▸ **Extract to read**:
"""
Fifteen of every hundred couples in the world who want to have children find it difficult or impossible to conceive. In about half those couples, the difficulty results from the male partner’s fertility. Now researchers at UNC Nutrition Research Institute (NRI), in Kannapolis, NC, have found a possible genetic cause for some incidences of male infertility.
A study led by NRI Director Steven H. Zeisel, M.D., Ph.D., has found that a very common genetic variant, called a single nucleotide polymorphism (SNP), is associated with decreased human sperm motility. The SNP is found within the gene CHDH (choline dehydrogenase) and can influence how straight a sperm can swim. Sperm must swim a long distance to fertilize an egg, and those that swim in circles are not effective. An estimated five and ten percent of men have this SNP. Mice with a defect in the gene CHDH also have sperm that don’t swim and are infertile, and feeding them supplemental betaine improves sperm function. Perhaps men with SNP in CHDH will also improve when treated with betaine.
The findings were published in the April 27, 2012 journal Public Library of Science (PLoS) One. “The study is exciting,” Zeisel said, “because this is the first time we realized that this nutritional pathway is important for sperm function, and we may have a nutrition-based solution form many men with infertility.”
Future clinical studies at the UNC NRI will explore whether nutrient supplements can improve sperm function in men with CHDH.
"""
▸ **Data supplied**:
"""
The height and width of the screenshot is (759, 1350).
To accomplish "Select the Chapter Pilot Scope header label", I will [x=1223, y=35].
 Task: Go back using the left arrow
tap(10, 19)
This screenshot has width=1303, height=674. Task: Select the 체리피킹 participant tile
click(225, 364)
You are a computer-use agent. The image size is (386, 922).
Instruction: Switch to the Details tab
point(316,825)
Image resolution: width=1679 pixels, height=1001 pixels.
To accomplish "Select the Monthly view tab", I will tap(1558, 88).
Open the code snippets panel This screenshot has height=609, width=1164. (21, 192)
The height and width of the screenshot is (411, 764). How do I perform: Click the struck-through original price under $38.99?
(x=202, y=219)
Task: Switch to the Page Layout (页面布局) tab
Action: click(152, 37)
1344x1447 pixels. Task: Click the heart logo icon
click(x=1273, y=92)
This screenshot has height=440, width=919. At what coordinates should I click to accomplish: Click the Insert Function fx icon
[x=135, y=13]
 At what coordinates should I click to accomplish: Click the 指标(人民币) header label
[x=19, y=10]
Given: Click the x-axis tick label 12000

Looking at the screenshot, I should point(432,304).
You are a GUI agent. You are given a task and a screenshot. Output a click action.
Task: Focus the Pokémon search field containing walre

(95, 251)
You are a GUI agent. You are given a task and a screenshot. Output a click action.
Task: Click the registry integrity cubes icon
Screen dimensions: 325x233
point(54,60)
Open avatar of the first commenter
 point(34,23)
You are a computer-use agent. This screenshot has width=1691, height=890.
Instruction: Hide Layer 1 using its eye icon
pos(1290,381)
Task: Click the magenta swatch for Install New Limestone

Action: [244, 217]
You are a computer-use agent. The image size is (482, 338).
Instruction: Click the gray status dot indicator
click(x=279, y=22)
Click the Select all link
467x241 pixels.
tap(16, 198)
"""
▸ **Problem to work on**: Using the article on male infertility, decide whether each statement agrees with it, answering yes or no and quoting the words that settle it. (a) The genetic variant is found within the gene CHDH. (b) Feeding mice supplemental betaine made their sperm function worse. (c) The findings were published in 2010.

▸ **Task result**:
(a) Yes: "The SNP is found within the gene CHDH (choline dehydrogenase)"
(b) No: "feeding them supplemental betaine improves sperm function"
(c) No: "The findings were published in the April 27, 2012 journal Public Library of Science (PLoS) One."